For the first time... I feel he is hiding something and he is not telling me how he feels... I did asked but he insisted he is alright. I know if he wants to let me know he will let me know eventually but I just couldn't help it. I know my feelings are very strong and yes 99.9% it is always right! I know it sounded silly but I just knew something is not right with him. Why won't he tell me his problems? Why is he acting so different today? Alright maybe some of you might think that I'm too free and think too much garbage. Whatever it is... this is not a very nice feeling. I hate the fact that he couldn't talk to me about how he feels. I hate the fact that something is troubling him yet I couldn't seems to help him out. I hate the fact that he is not telling me how he feels because maybe to him we're not as close yet. Or maybe I am the fact that he is feelings shitty? Maybe I'm not good enough for him? Maybe he has found someone else? I don't know... just too many possibilities which is driving me crazy. I really hope he is okay though... maybe I'm just worried. Worried about him or for myself? (you might asked that) Well, I don't really know either. I can partially read Mandarin and it sucks... I wish I know it all or I just don't know at all! Having to know half is like a crippled person trying to walk with a broken stick. He wrote something on his wall... I know it's just parts of a lyric... I know that song many many years ago... I just can't help but wonder why he had that on his wall? Hmm... Surely something related right... normally that's what people do... take parts of lyrics which resemble their life or feelings and paste it as their status or whatever... "Hu si luan xiang" is the title of song. There's a few song with similar titles but this was sang by Michael & Victor many many yearsss ago when they're still together in the group. Meaning of the song... hard to describe =P coz' I don't even know what exactly it means... Please be my guest and enlighten me. Ahhh... just hope my intuition is wrong this time... hope that this sucky feelings falls under the 1% category and that my dear is alright just like he said so... *cross ma fingers*
To make things worst, I barely get to talk to him today. I was busy preparing the stupid deck and forget to sign in my msn then off for meeting by the time I came back was lunch time and off I go... by 2pm+ I guess he left for work. Came back home late also... only get to chat like few words... Okay I know I'm going to meet him tomorrow but still I miss him just as much okay! I wonder if he knows... hmm... oh well...

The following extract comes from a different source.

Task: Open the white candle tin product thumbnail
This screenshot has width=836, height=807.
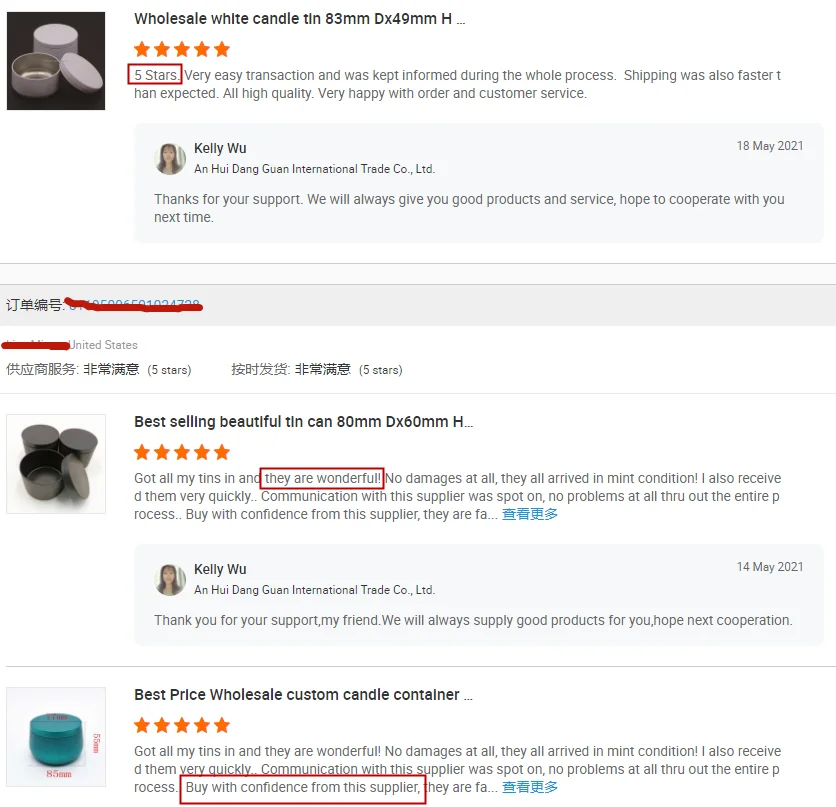Action: 56,61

Besides another weird thing happened as well. For the 1st time today, Kevin called when I'm still in the office... well okay not exactly the first time he called me but the first time here is more like he acted so blardy damn strange =.=|||. Okay here's how it goes... Pick up the phone I heard "where are you?" my replied "office la" then he said "where you going tonight?" I'm like "hah?" He repeated "Going anywhere tonight?" I said "No where la about to leave office going back soon". Then he was like "Okay hah like that ar... ha...ok la" the next thing I know "...du...du...du..." I'm like "Huh? Wtf is that?" Geez... call me up just to ask me that? Something is seriously wrong with him too. What is wrong with guys nowadays... and I thought women are complicated beings... I guess the guys are catching up as well. Damn swt kau kau!
Seriously... I am still trying to think if I had done something that make my dear feel sad. I don't think I did or maybe I did. Haihz don't know la... really give up trying to please people these days... I am equally as tired! Whatever la... sienz-ness!!! I'm off going to wash my pile of clothes and pack my shit for tomorrow's trip... I doubt I should sleep now... If I do I might miss-ed my bus... =.=||| okay going off now!